> _What is expected_
A stretch of the entries below is to be set down exactly, running from the line with "1080x503 pixels. Task: Click" through the line with "You are a computer-use agent. The", both included, and no other line.

(Stored items)
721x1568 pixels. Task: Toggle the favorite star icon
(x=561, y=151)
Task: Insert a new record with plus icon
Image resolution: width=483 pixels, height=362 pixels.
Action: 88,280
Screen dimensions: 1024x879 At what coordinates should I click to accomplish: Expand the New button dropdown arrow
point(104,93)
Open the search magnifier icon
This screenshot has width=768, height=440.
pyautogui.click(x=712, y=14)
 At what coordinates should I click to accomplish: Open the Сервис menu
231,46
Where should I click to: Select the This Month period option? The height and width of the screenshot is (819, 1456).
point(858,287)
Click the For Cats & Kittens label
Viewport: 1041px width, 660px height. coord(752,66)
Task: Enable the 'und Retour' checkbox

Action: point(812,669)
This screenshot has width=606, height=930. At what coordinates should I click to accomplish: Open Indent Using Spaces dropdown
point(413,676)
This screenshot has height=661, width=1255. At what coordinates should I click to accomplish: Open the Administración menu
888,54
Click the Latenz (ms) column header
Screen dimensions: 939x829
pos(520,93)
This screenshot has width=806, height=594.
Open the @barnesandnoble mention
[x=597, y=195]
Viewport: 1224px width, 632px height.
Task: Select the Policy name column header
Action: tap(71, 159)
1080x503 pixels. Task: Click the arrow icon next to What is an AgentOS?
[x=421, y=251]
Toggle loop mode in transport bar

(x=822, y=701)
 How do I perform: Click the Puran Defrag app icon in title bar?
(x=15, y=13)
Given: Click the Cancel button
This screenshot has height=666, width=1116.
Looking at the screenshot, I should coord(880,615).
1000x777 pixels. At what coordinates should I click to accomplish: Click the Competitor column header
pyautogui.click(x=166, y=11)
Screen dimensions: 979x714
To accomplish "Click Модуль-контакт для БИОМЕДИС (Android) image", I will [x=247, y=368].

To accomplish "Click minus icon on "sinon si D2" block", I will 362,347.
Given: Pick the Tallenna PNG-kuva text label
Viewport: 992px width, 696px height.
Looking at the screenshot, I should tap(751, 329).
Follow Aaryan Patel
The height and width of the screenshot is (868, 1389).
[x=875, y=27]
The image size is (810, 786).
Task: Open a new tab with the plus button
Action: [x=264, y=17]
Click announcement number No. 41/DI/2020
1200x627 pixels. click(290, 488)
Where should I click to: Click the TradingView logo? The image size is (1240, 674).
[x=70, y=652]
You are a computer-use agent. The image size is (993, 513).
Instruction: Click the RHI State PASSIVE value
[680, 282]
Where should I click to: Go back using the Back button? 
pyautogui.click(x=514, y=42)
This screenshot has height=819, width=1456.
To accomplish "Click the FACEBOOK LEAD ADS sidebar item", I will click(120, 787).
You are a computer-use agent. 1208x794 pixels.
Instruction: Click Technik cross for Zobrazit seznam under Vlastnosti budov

> _Exercise result_
1080x503 pixels. Task: Click the arrow icon next to What is an AgentOS?
[x=421, y=251]
Toggle loop mode in transport bar

(x=822, y=701)
 How do I perform: Click the Puran Defrag app icon in title bar?
(x=15, y=13)
Given: Click the Cancel button
This screenshot has height=666, width=1116.
Looking at the screenshot, I should coord(880,615).
1000x777 pixels. At what coordinates should I click to accomplish: Click the Competitor column header
pyautogui.click(x=166, y=11)
Screen dimensions: 979x714
To accomplish "Click Модуль-контакт для БИОМЕДИС (Android) image", I will [x=247, y=368].

To accomplish "Click minus icon on "sinon si D2" block", I will 362,347.
Given: Pick the Tallenna PNG-kuva text label
Viewport: 992px width, 696px height.
Looking at the screenshot, I should tap(751, 329).
Follow Aaryan Patel
The height and width of the screenshot is (868, 1389).
[x=875, y=27]
The image size is (810, 786).
Task: Open a new tab with the plus button
Action: [x=264, y=17]
Click announcement number No. 41/DI/2020
1200x627 pixels. click(290, 488)
Where should I click to: Click the TradingView logo? The image size is (1240, 674).
[x=70, y=652]
You are a computer-use agent. The image size is (993, 513).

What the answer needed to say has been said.